Interview Le Parisien : « Ceux qui se livrent aux débordements sont des voyous, pas des supporteurs »

Blog de Malek Boutih - 04/07/2014 15:40:00


Malek Boutih, député PS de l'Essonne, revient sur la portée de la qualification historique de l'équipe d'Algérie pour les 8ème de finale et les incidents qui s'en sont suivis.

Le député socialiste Malek Boutih, dont la famille vient d'Algérie, vibre pour les Bleus. Mais il a suivi et apprécié le match des Fennecs, jeudi, contre la Russie. Leur qualification et l'enthousiasme qu'elle a suscité en France sont riches d'enseignements, selon ce passionné de foot.

Que vous inspire la performance historique de l'équipe algérienne ?

Malek Boutih. C'est beaucoup plus qu'une victoire sportive déjouant les pronostics. Pour l'Algérie, elle représente la sortie symbolique d'une longue période noire marquée par la guerre civile. Les Fennecs renvoient une image très positive du pays : ils sont sérieux, disciplinés, patients... autant d'ingrédients qui ont souvent manqué à l'équipe d'Algérie, qui se reposait un peu trop sur les talents individuels. Ils incarnent la culture de l'effort. De quoi inspirer tout un pays !

La plupart des joueurs ont été formés en France. Est-ce un frein à l'engouement populaire en Algérie ?

La majorité sont nés en France et ne parlent pas l'arabe... Il y a quelques grincheux, comme toujours, qui disent que ce n'est pas une vraie équipe d'Algérie, mais cela n'empêche pas les Fennecs de faire honneur à leur maillot. Au fond, cette équipe oblige l'Algérie et la France à assumer enfin leur histoire mêlée et souvent compliquée. Toujours passionnelle.

Chez les Français originaires d'Algérie, l'engouement est exceptionnel. Pourquoi ?

Il est d'autant plus fort que ces derniers ont le sentiment - en partie réel - qu'ils sont sans cesse renvoyés à la guerre civile, au terrorisme. La Tunisie et le Maroc sont des destinations touristiques, plus ouvertes aux échanges. Pas l'Algérie, qui pour la première fois depuis longtemps voit son nom associé à une actualité souriante.

Tous ces drapeaux algériens brandis les soirs de match traduisent-ils les problèmes d'intégration ?

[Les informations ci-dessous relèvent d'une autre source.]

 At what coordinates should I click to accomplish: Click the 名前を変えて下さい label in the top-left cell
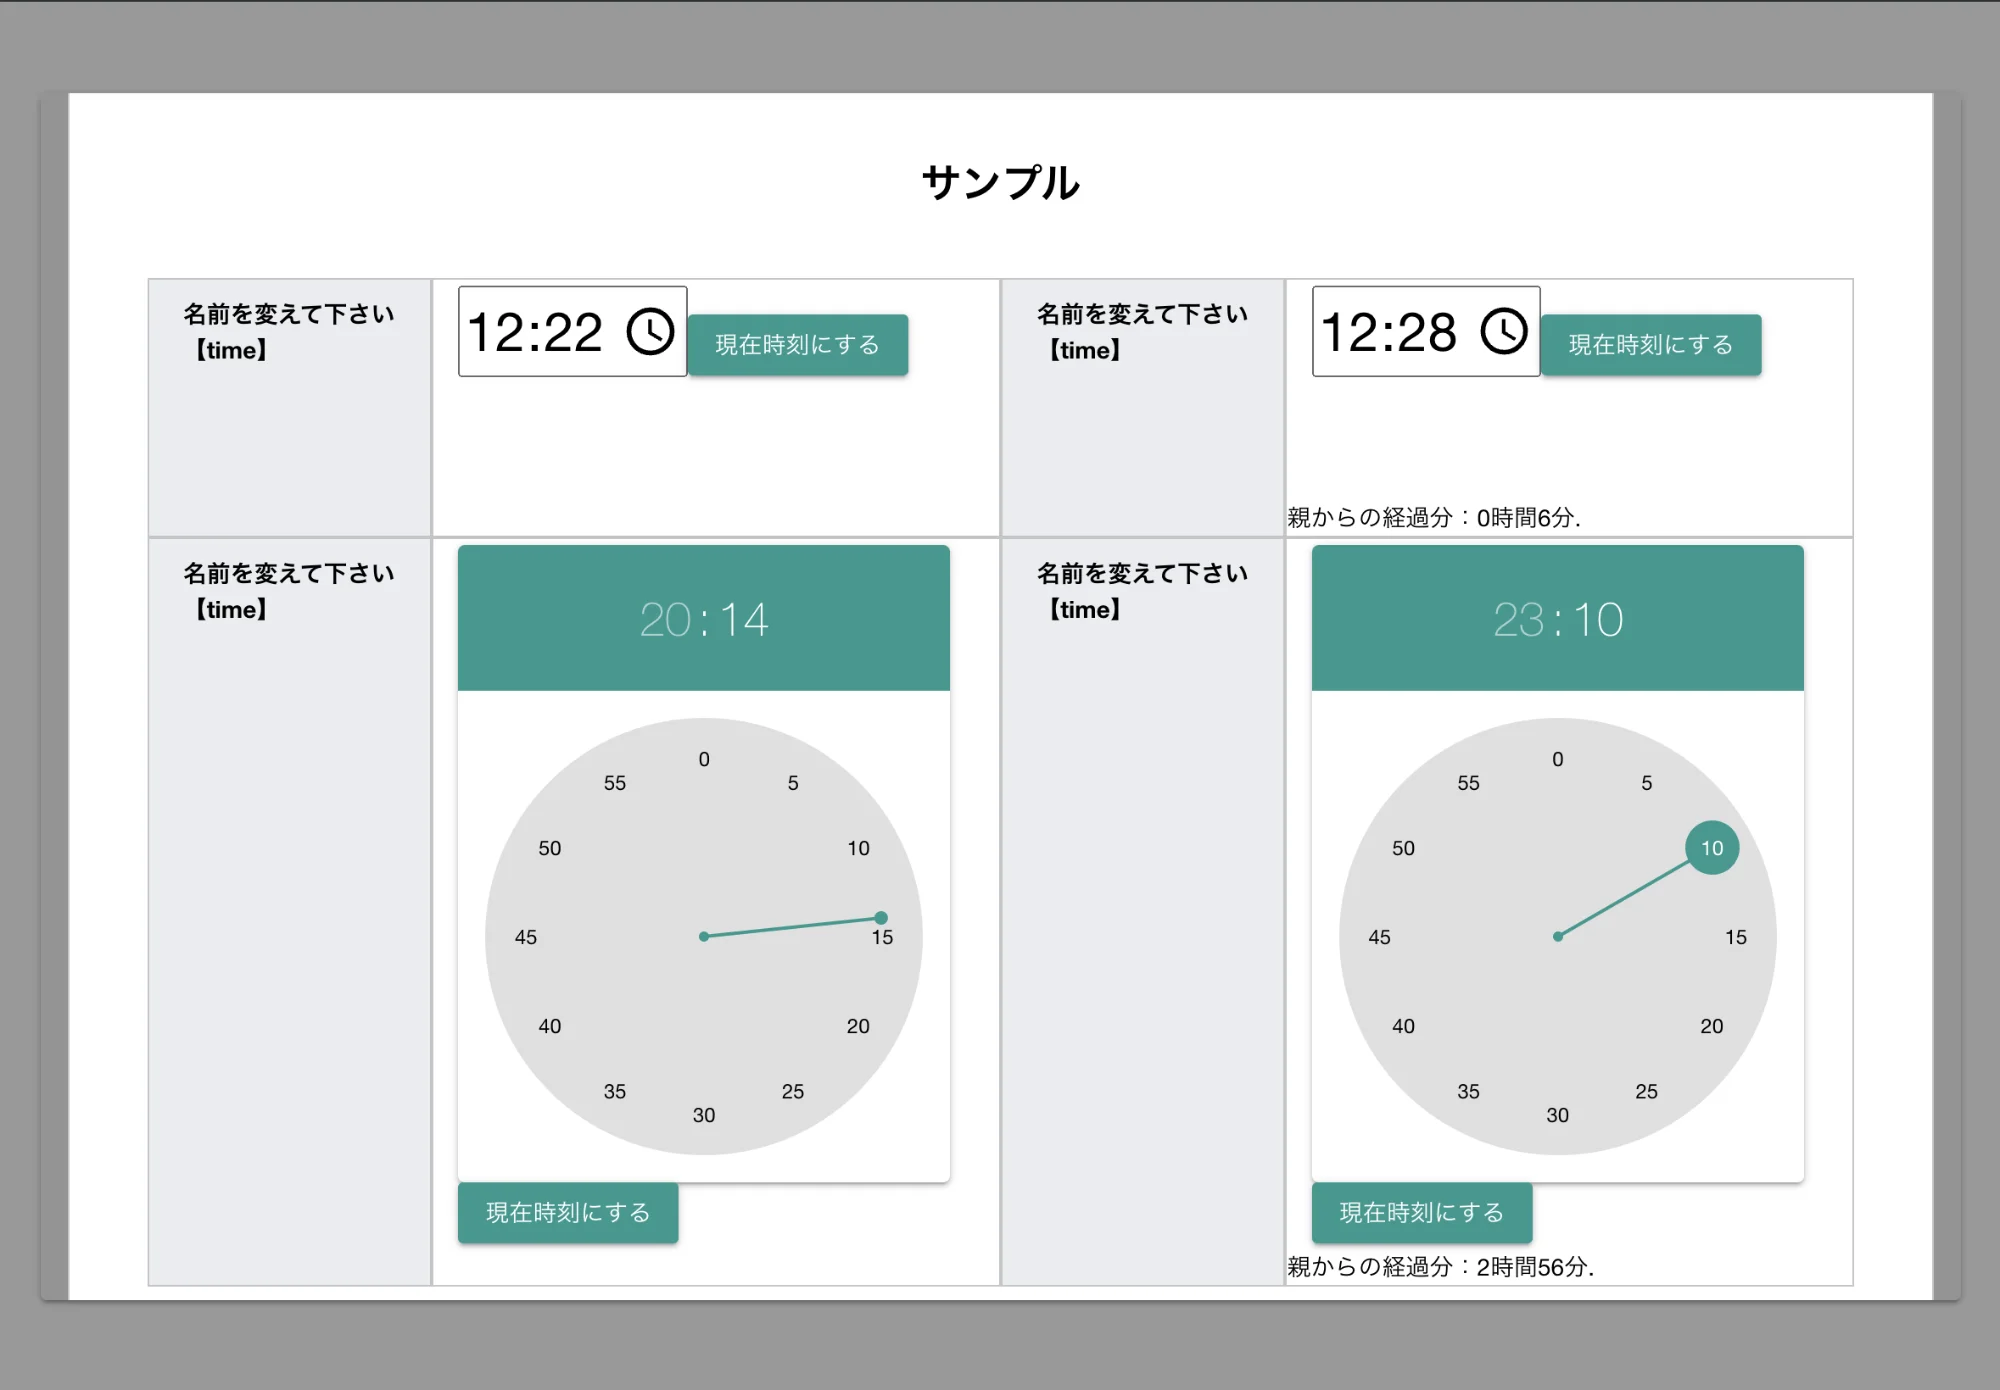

Dans mon quartier ce matin (hier), j'ai entendu des réflexions racistes : « Ils se croient tout permis », « Ils se croient chez eux »... C'est dommage, car je pense au contraire qu'assumer ses racines est un gage d'intégration. Plus ils se sentent à l'aise dans leur identité passée, plus ils se sentent français. La dernière fois que l'Algérie avait réussi sa Coupe du monde, en 1982, personne n'aurait osé sortir les drapeaux algériens... parce qu'ils se sentaient moins chez eux en France qu'aujourd'hui !

Malgré tout, des débordements émaillent la fin des matchs. Comment les analysez-vous ?

Ceux qui s'y livrent ne sont pas des supporteurs mais des voyous qui se greffent aux mouvements de foule. Il s'agit d'une nouvelle forme de délinquance. Ce sont toujours les mêmes qui viennent pourrir nos événements locaux. Rien à voir avec la liesse liée aux matchs, qui ne doit pas nous crisper.

Certains s'étonnent aussi de voir des supporteurs bloquer le périphérique, ou prendre des risques fous en roulant à scooter sans casque...

C'est effectivement un problème, que l'on n'observe pas seulement après les matchs, mais à l'occasion de mariages par exemple et de toutes les manifestations festives. Il y a un gros travail d'éducation à faire dans les quartiers populaires pour le respect de l'autre et des règles de sécurité.

Si les deux équipes gagnent leur 8e, un match France-Algérie se profile. Vous craignez des incidents ?

Voyons positivement les choses : les Français originaires d'Algérie gagneront à tous les coups. Ce sera l'occasion de sortir les deux drapeaux, comme les communautés étrangères le font aux États-Unis.